## STATED TASK
Copy the stretch of the listing from the line containing "Image resolution: width=390" through the line containing "coord(305,160)", character for character, leaving out the pictures.

## ENTRIES SHOWN
☆ ☆ ☆ ☆

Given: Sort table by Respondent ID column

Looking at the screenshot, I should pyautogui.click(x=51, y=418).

☆ ☆ ☆ ☆

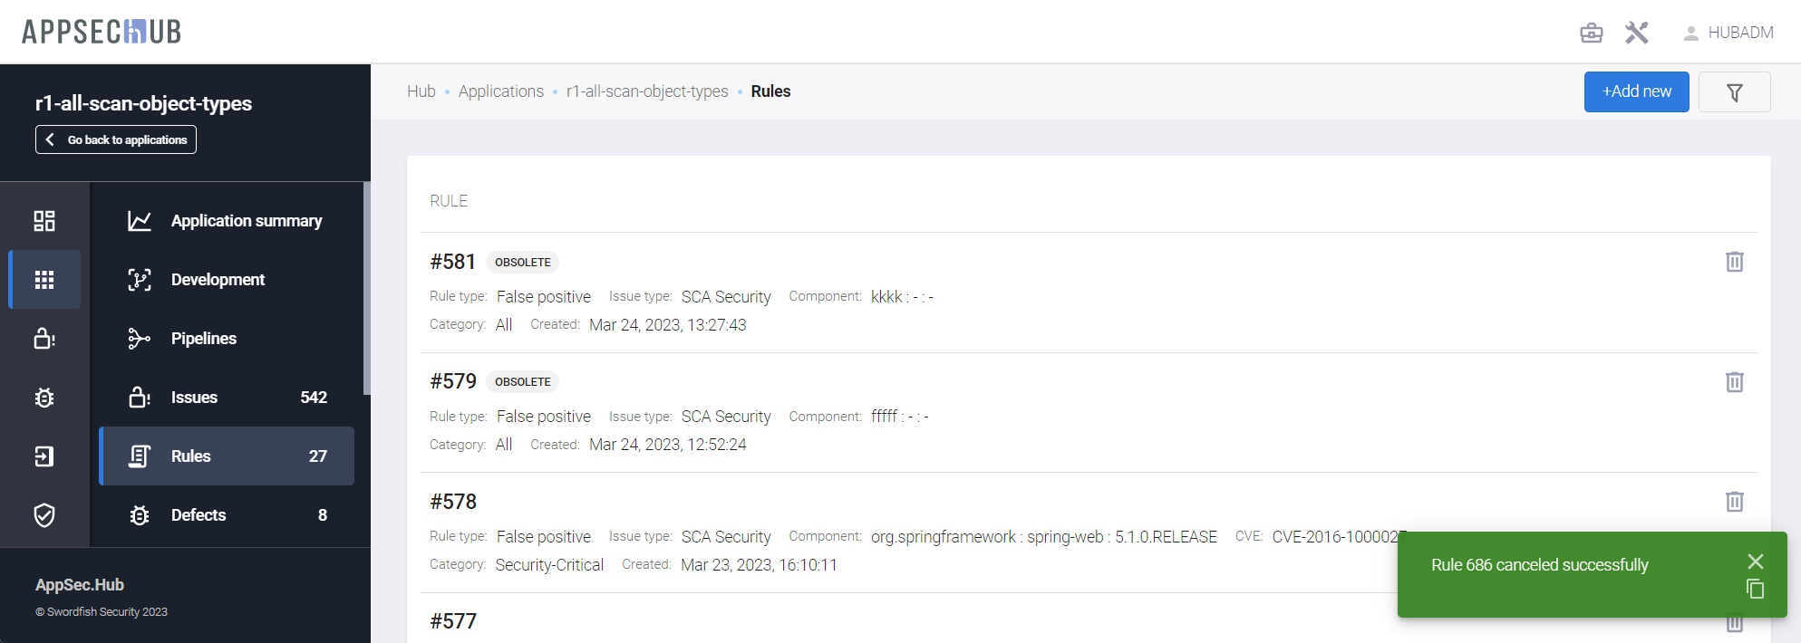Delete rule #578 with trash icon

☆ ☆ ☆ ☆

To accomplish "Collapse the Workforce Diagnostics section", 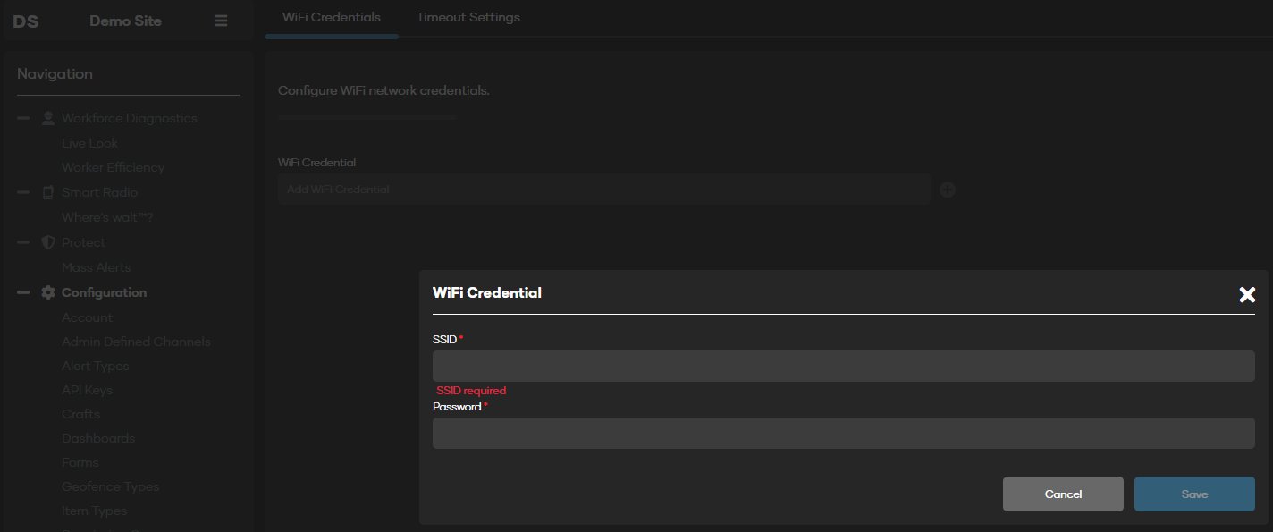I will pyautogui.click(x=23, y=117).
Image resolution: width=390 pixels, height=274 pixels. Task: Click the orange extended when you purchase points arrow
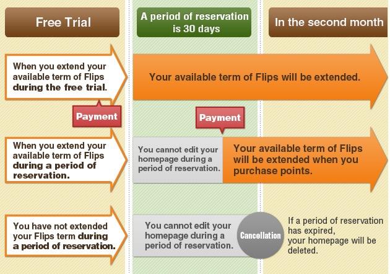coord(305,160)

☆ ☆ ☆ ☆

## RESPONSE BELOW
Image resolution: width=390 pixels, height=274 pixels. Task: Click the orange extended when you purchase points arrow
coord(305,160)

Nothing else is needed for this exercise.